A web page and its contents may comprise a resource of information on the World Wide Web, accessible by a user through a web browser, for example. The World Wide Web may be searched by forming a search query for a web-based search engine, such as Wikepedia®, Yahoo®, and Google®, just to name a few examples. In a particular embodiment, such a search engine may enable a user to search for information on the World Wide Web through a web browser. A search engine may provide a user with a search query response that may include such information, such as web pages, images, advertisements, and other types of documents, for example. Search engines may also mine data available in newsgroups, websites grouped by subject, databases, or open directories, just to name a few examples. Unlike Web directories, which may be maintained by human editors, search engines may operate algorithmically or may be a mixture of algorithmic and human input, for example. Since search engines are well-known in the art, they will not be discussed in detail.

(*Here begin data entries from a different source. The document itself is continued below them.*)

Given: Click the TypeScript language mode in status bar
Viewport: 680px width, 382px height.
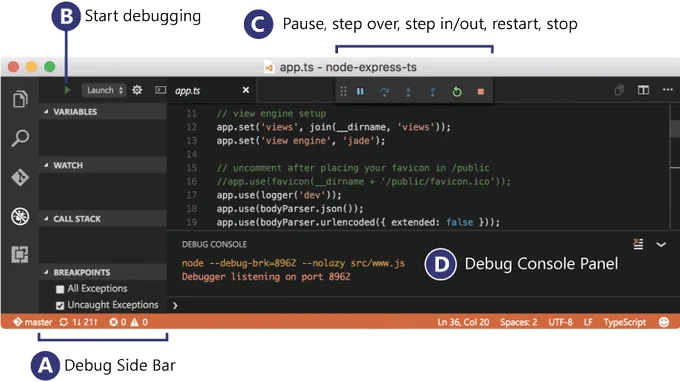Looking at the screenshot, I should pyautogui.click(x=624, y=322).
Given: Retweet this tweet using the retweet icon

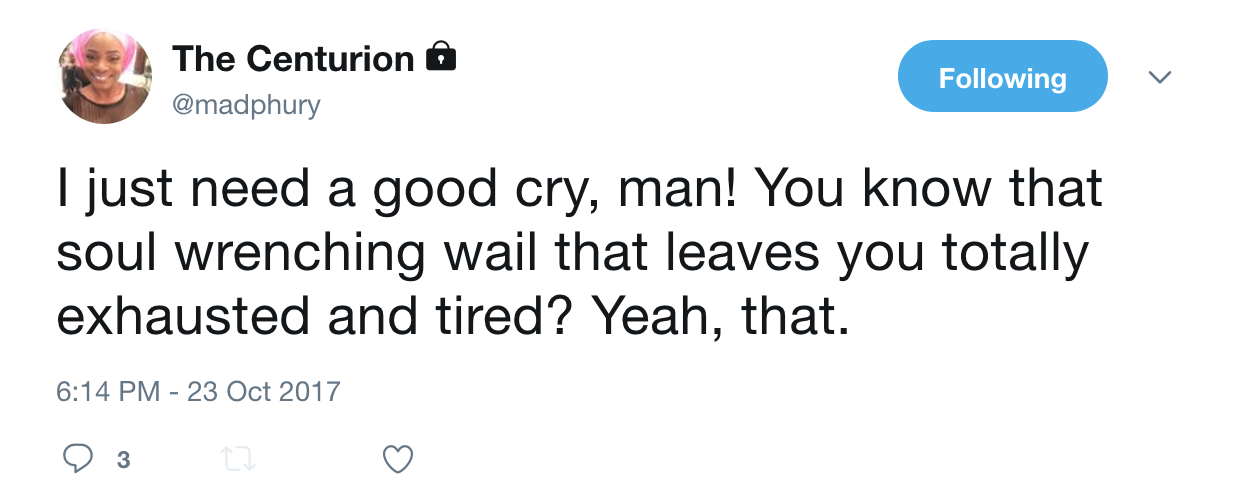Looking at the screenshot, I should click(x=239, y=459).
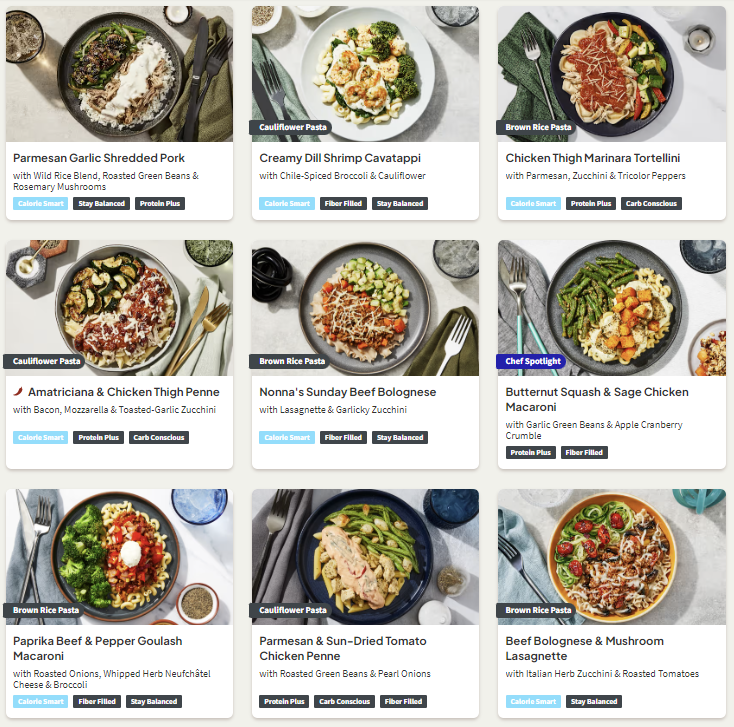Screen dimensions: 734x727
Task: Open Amatriciana & Chicken Thigh Penne title
Action: click(x=124, y=392)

In an embodiment, although claimed subject matter is not limited in this respect, a method includes automatically constructing probabilistic translation dictionaries from click-through information. Such translation dictionaries may include a database and/or data tables, for example. Translation dictionaries may include word synonyms as well as words and/or phrases that include one or more meanings that may be related to other words and/or phrases. For example, a translation dictionary may include the phrase “cheap cars”, which may be related to other words or phrases that likely have a meaning corresponding to inexpensive automobiles, such as “used cars”, “compact cars”, “Kia”, “Hyundai”, and so on. Continuing with the example, such a translation dictionary may also relate “cheap cars” to “job searches” or “bicycles”, since a user entering the query “cheap cars” may be unemployed, and interested in finding a job. Or such a user may have little money so that a bicycle may offer a good alternative to a car. Constructing such translation dictionaries will be described in detail below.

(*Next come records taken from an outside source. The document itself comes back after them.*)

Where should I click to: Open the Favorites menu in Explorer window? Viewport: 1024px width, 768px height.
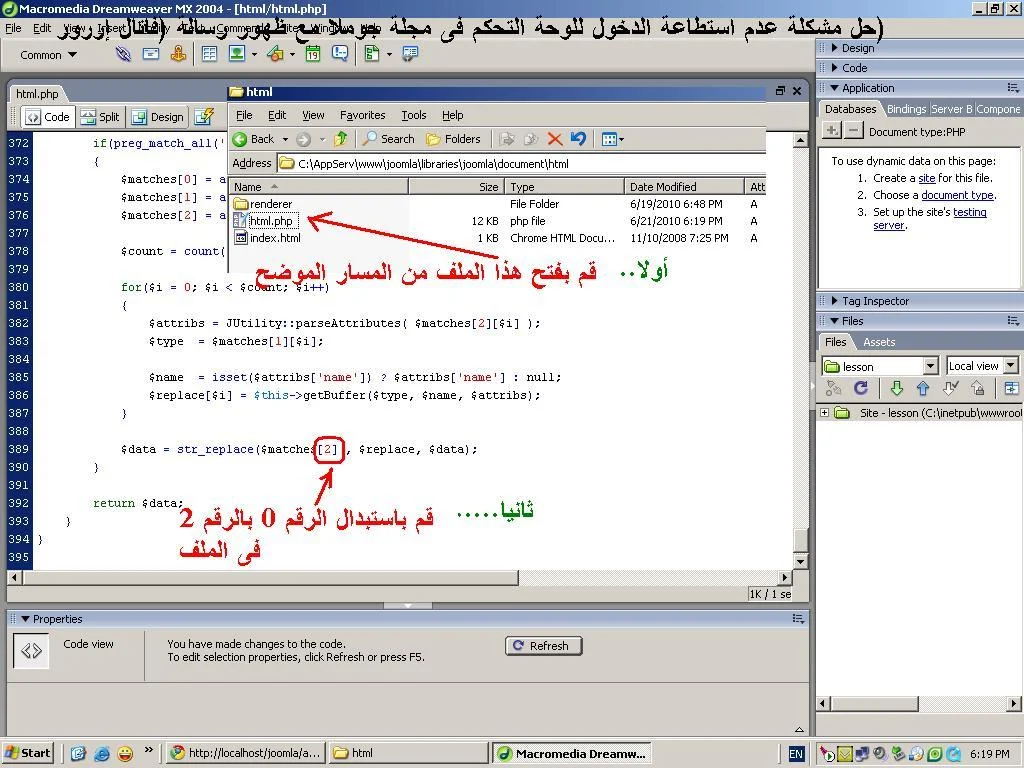point(362,115)
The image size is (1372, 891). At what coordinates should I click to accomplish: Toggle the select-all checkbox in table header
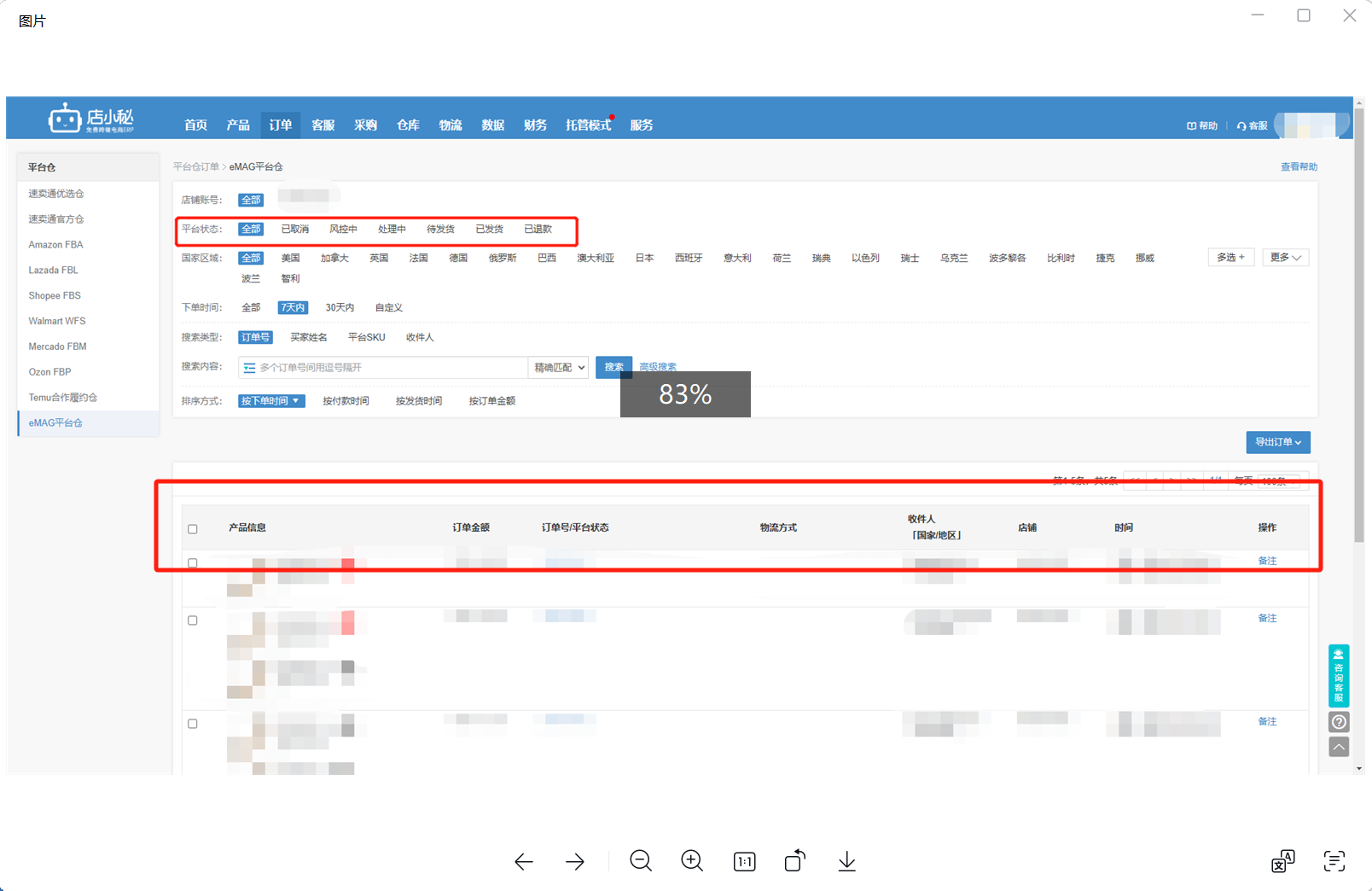193,529
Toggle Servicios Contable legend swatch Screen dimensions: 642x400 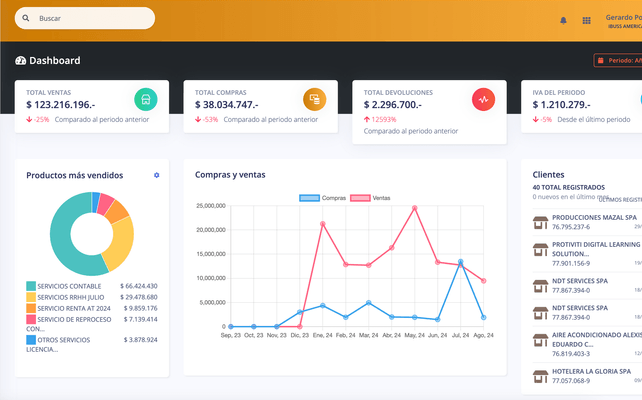pos(31,286)
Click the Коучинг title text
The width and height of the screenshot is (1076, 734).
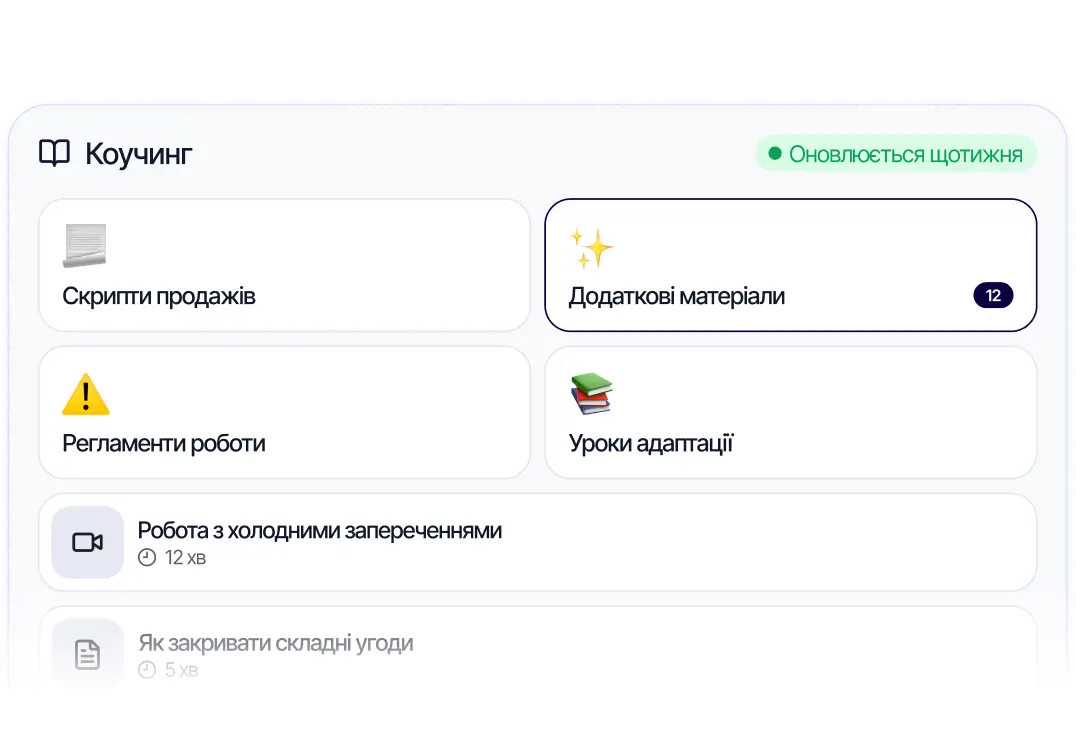point(139,152)
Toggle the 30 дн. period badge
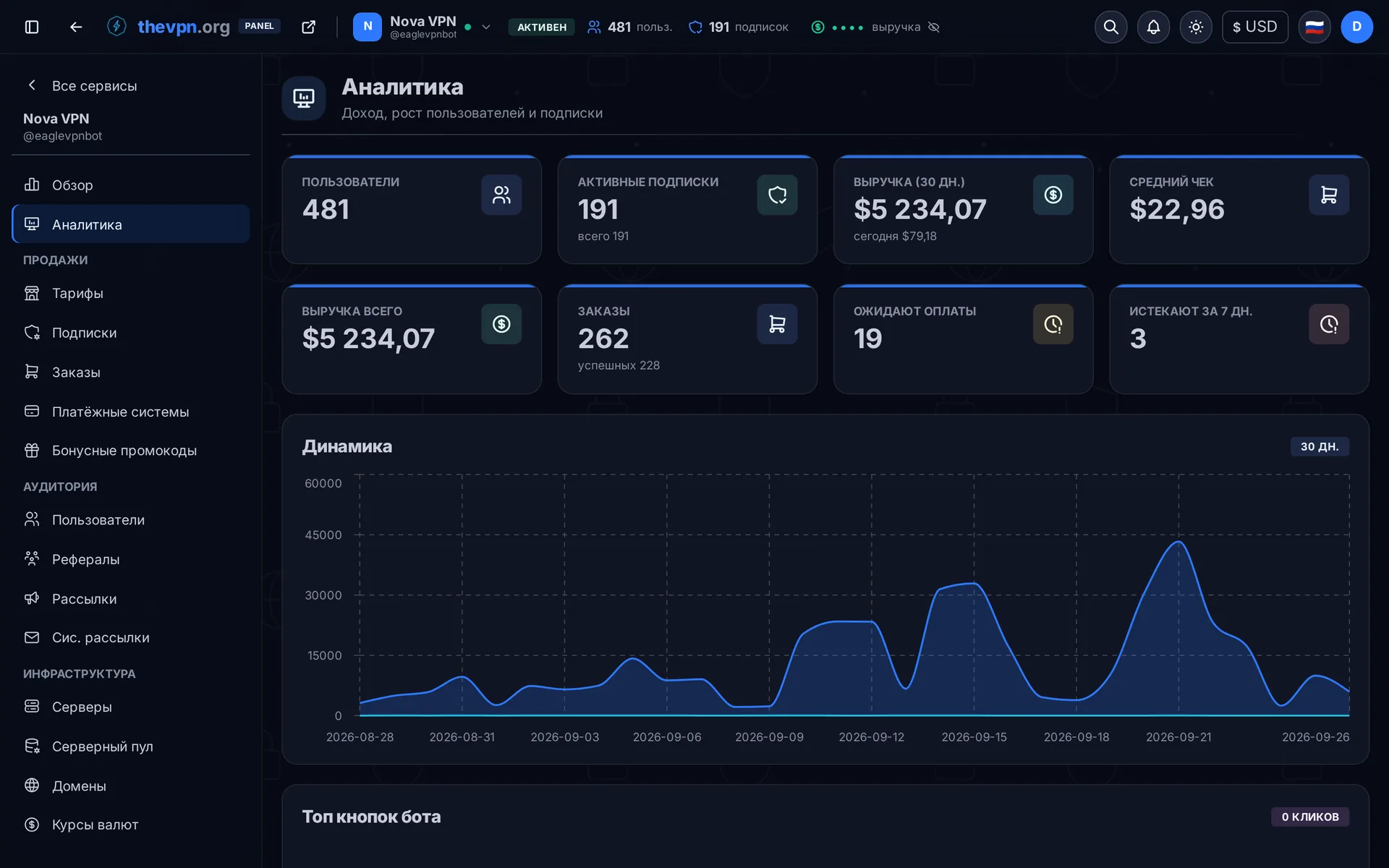1389x868 pixels. 1320,446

Click-through information may include historical data regarding user selections of documents available on the Internet. The term “click-through” may be based on a particular implementation, wherein a computer mouse or other pointer device may be used with a web browser to “click” on a selected document displayed on a display device. Of course, such a method of selection is only an example, and claimed subject matter is not so limited. In a particular embodiment, a user may submit a search query resulting in a list of documents presented to the user. Such documents may include words, phrases, websites, advertisements, file documents, and so on. As a user selects one or more presented documents from a search, the selections may be automatically logged into a database. Combining document selections from multiple users over an extended period may provide statistical selection-rates for particular documents. Such data may be used to build click-through information, which may comprise daily logs of user actions, which may generally be available to search engines providers, for example.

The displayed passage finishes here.